池田晶子さんの喝、”悩むな!考えろ!”を銘としております。

趣味が広い。

 

こんな僕周辺の雑多な状況を、「趣味が広い」とよく形容される。少なくとも、鉄道模型、模型飛行機、ミニチュアカー、フィギュア、骨董品、電子工作、イラスト、小説、詩、写真、などなど、数々のジャンルに手を染めていることは事実。だが、ここで一言いいたい(中略)。

 そのジャンルは僕が決めたものではない、ということ。既存の枠組みで分類しようとするから、クロスオーバーしていて、あたかも手広くやっているように見えてしまうだけだ。僕は、単に、そういったジャンルに拘らず、自分の好きなものに素直に手を出しているにすぎない。 

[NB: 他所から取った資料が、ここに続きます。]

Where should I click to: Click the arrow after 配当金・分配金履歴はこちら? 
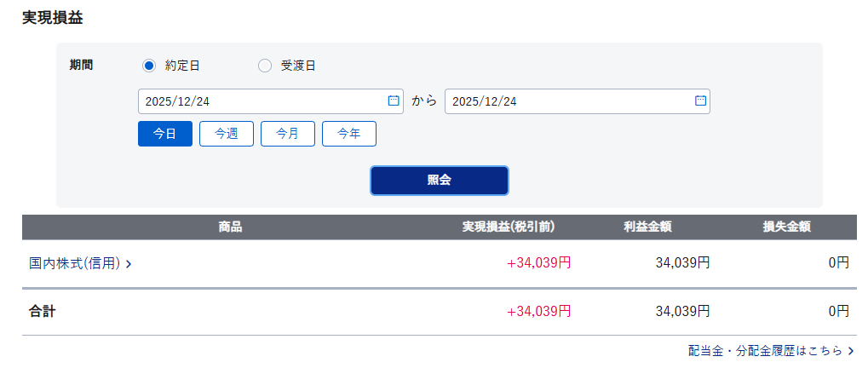[851, 351]
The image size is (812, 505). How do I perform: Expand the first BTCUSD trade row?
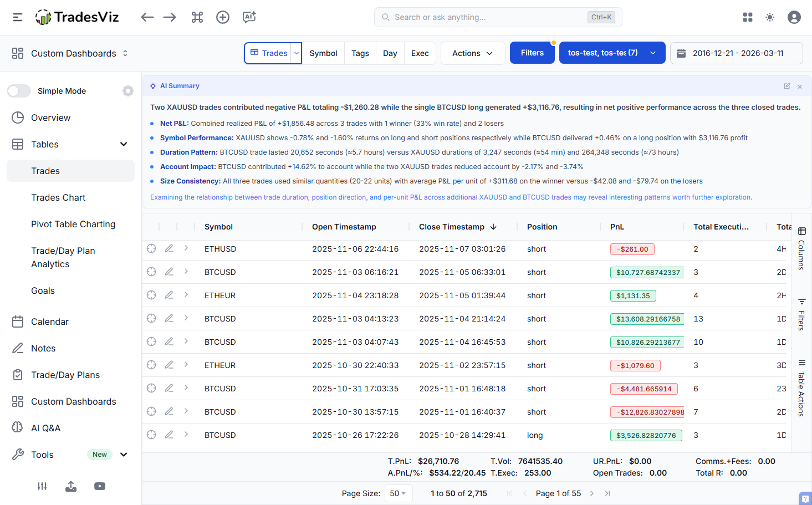186,272
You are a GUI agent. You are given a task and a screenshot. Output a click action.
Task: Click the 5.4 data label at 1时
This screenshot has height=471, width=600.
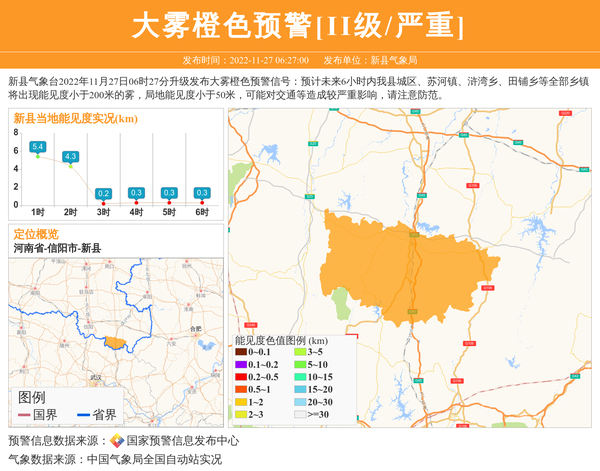pos(38,147)
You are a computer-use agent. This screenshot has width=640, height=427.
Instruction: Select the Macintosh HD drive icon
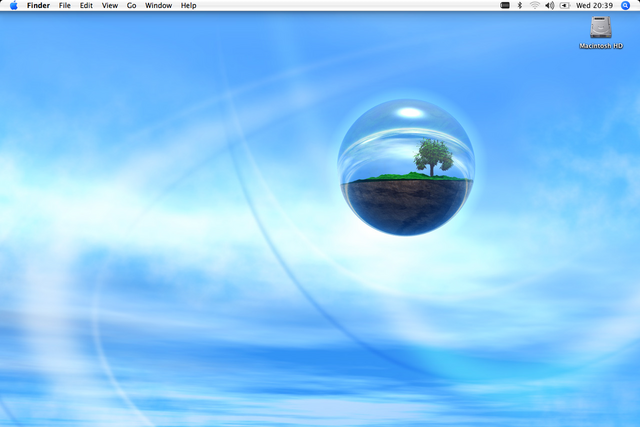(x=602, y=27)
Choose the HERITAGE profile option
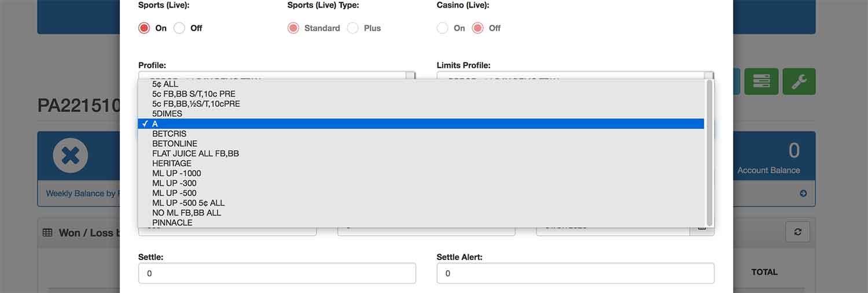868x293 pixels. point(172,164)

 逆に、同じジャンルのものでも、嫌いなものには全然興味がない。

 

 

 森博嗣 悠悠おもちゃライフ P.45 (ハードカバー版)

 

森博嗣氏のエッセイをポロポロ読んでいる。

 

ど文系と自らを卑下的に誇ってきた身であるので、文章をよむのがそもそも苦手で、漢字や名称が覚えられないのに、数学や物理でN大学に合格、その後同大学にて教育者として勤務される日々に単なる”効率のいい一人でできるバイト”として小説を書いて戦略的に数百の小説やエッセイ、絵本などを刊行された森氏と、自らとを比べるべくもないしおこがましいのであるが、”似ていないが故に目から落ちる鱗が妙に多い”。”

 

物心ついてからのち、どれだけの”常識”、”ルール”という名前の押し付けを受けてきただろう。受け入れるときにはたいがい心の奥で”いやだなあ”や”なぜこんなことを”という小さな呟きが起こっていた。だが、一旦受け入れて、慣れてしまい、こころが摩耗すると、そのことはそのこととして”受け入れてしまう”。

 

慣れ親しんで、もはや自分にとって”あたりまえ”になってしまった、受け入れたときにちくりと嫌だったこと。森氏の諸エッセイを読むうちに、そうした小さな”嫌だなあ”を、軽やかに飛び越える氏の姿を見た。

 

それをごく自然に氏は問うのである。なぜそうするの?合理的な理由はある??

 

そう、”合理的”。私がなぜ”ど文系”を名乗るのか。それは”あなたは合理的に考えていない”という未来の糾弾(誰から?)を避けるため、自分がすきなことを好きなようにすることが、外形的には”合理的でない”などと悲しい評価を受けたりすることが多かったからだ。

 

だが、どうやらそうした”合理的”は森氏の”合理的”ではないようなのだ。

 

もっとよい”合理的”。本質を探り、そこから生まれる”合理的”。

 

もちろんすべてが自分にピッタリの考え方、というわけではない。だが、そこにある”なぜそう考えるか”という理由を、わかりやすく”理系的”に説明してもらうと、ぽろぽろぽろぽろと、凝り固まった眼の上のうろこたちが落ちだすのである。

 

で、なんだか心が軽くなる。森氏の著作を読んで、文系だ、理系だとあまり言わなくても、と思った。(しかし昔は9割9分は算数ができないことの言い訳のために言っていた)。

 

で、趣味。確かに自分も。

 


好きなことを好きなようにしかしていない。

 

 

美術鑑賞が好きなわけではない。

好きな絵を見たいだけだ。

 

読書が好きというよりは。

読みたいジャンルの本を読みたい。

 


当たり前だが、当たり前であることを忘れていたこと。

 

そういう気づきがあるから、森氏の本が売れている、ということなのだろう。